Psychoanalysis, so far as we can judge at present, seems to be the only rational therapy of the neuroses.

No programme can be formulated for the technical application of psychoanalysis.

There are only general principles, and working rules for individual analysis. (For the latter I would refer you to Freud’s work in Vol. I of the Internationale Zeitscrift fur drztliche Psychoanalyse?)

My only working rule is to conduct the analysis as a perfectly ordinary, sensible conversation, and to avoid all appearance of medical magic.

The main principle of psychoanalytic technique is to analyse the psychic contents that present themselves at a given moment.

Any interference on the part of the analyst, with the object of forcing the analysis to follow a systematic course, is a gross mistake in technique.

So-called chance is the law and order of psychoanalysis.

At the beginning of the analysis the anamnesis and diagnosis naturally come first.

The subsequent analytic procedure develops quite differently in every case.

To give rules is almost impossible.

All one can say is that very frequently, right at the beginning, a number of resistances have to be overcome, resistances against both the method and the analyst.

Patients who have no notion of psychoanalysis must first be given some understanding of the method.

With those who already know something of it there are very often misconceptions to be set right, and also all those objections to be answered which are levelled by scientific criticism.

In either case the misconceptions are due to arbitrary interpretations, superficiality, and gross ignorance of the facts.

If the patient is himself a doctor his habit of knowing better may prove extremely tiresome.
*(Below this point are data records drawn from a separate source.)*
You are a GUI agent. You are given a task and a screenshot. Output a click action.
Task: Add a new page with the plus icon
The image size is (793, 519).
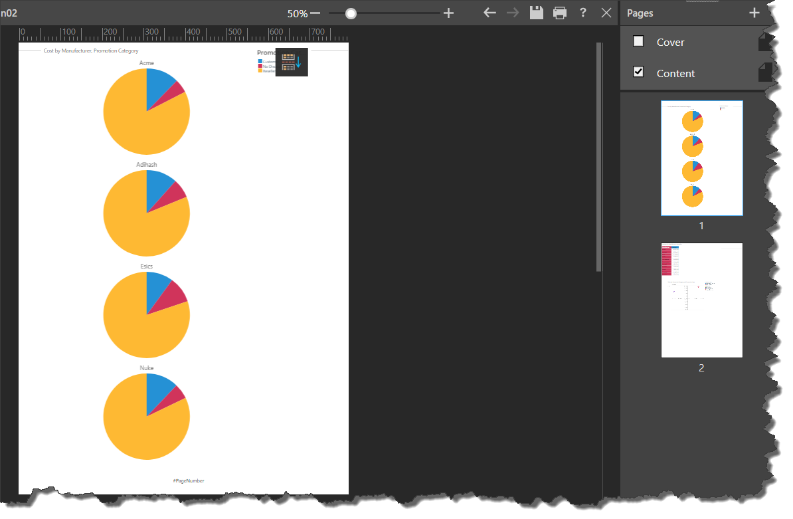click(754, 13)
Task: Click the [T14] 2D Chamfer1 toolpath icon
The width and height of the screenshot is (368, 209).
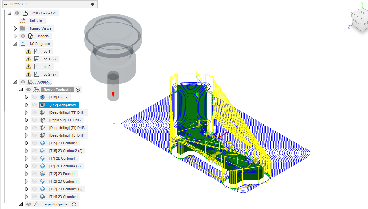Action: [x=42, y=196]
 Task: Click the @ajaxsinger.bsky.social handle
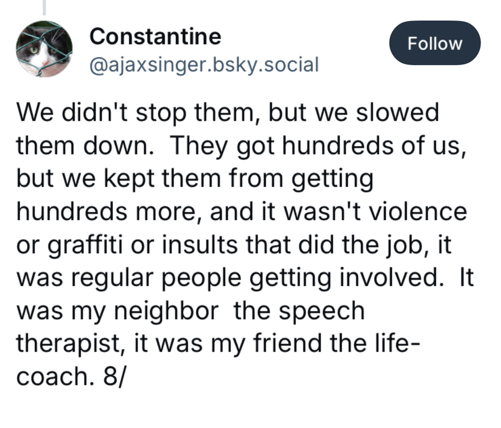[x=204, y=64]
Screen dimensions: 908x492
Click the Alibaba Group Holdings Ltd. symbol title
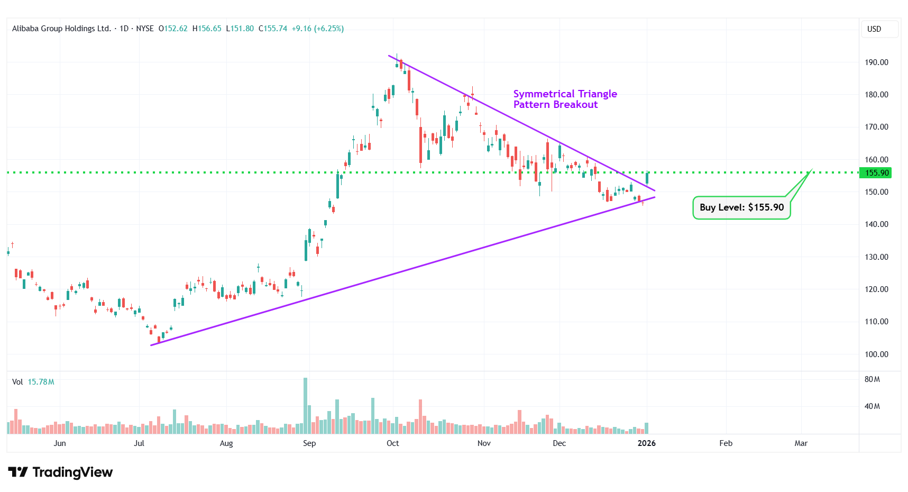pyautogui.click(x=61, y=29)
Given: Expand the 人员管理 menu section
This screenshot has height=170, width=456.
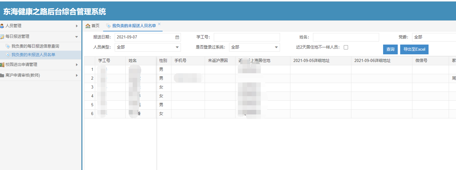Looking at the screenshot, I should pos(77,26).
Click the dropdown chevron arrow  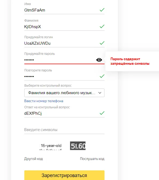100,93
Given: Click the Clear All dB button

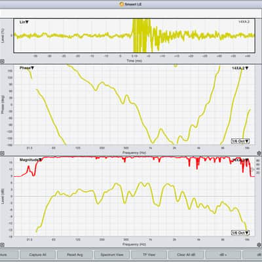Looking at the screenshot, I should 186,255.
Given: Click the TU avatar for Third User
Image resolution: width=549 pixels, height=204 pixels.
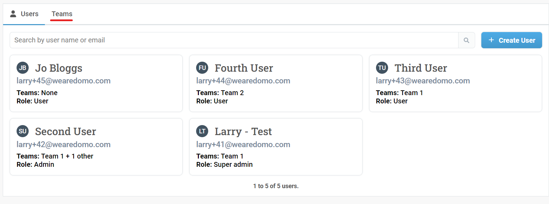Looking at the screenshot, I should [x=382, y=68].
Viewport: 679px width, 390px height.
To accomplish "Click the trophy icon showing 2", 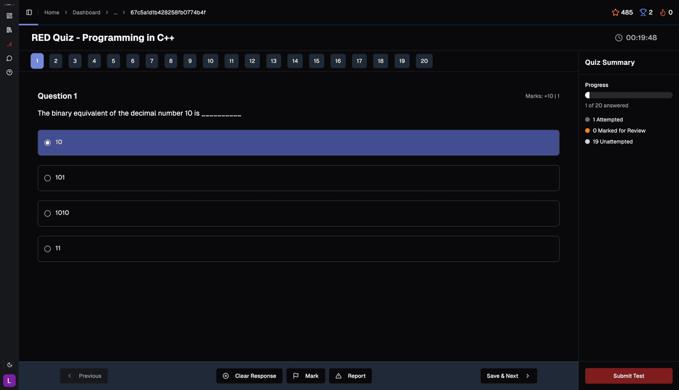I will 642,12.
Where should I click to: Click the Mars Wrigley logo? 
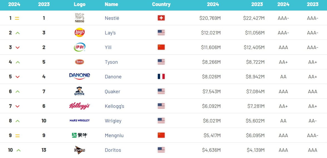[x=80, y=121]
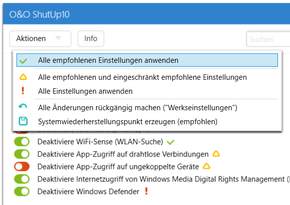Toggle App-Zugriff auf ungekoppelte Geräte switch
The height and width of the screenshot is (205, 290).
(x=22, y=167)
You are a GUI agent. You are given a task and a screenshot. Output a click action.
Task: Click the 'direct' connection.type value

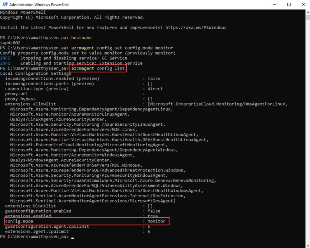155,89
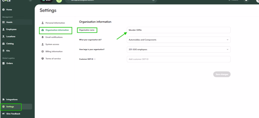This screenshot has width=259, height=118.
Task: Open the organisation size dropdown
Action: (178, 49)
With intelligent colleagues a thorough theoretical discussion is worth while.

With the unintelligent and bigoted ones you begin quietly with the analysis.

In the unconscious of such folk you have a confederate who never lets you down.

The very first dreams demonstrate the wretched inadequacy of their criticism, so that from the whole beautiful edifice of supposedly scientific scepticism nothing remains over but a little heap of personal vanity.

I have had very amusing experiences in this respect.

It is best to let the patients talk freely and to confine yourself to pointing out a connection here and there.

When the conscious material is exhausted you go on to dreams, which give you the subliminal material.

If people have no dreams, as they allege, or forget them, there is usually still some conscious material that ought to be produced and discussed, but is kept back owing to resistances.

When the conscious is emptied then come the dreams, which as you know are the chief object of analysis.

How the analysis is to be conducted and what is to be said to the patient depends, first, on the material to be dealt with; second, on the analyst’s skill; and third, on the patient’s capacity.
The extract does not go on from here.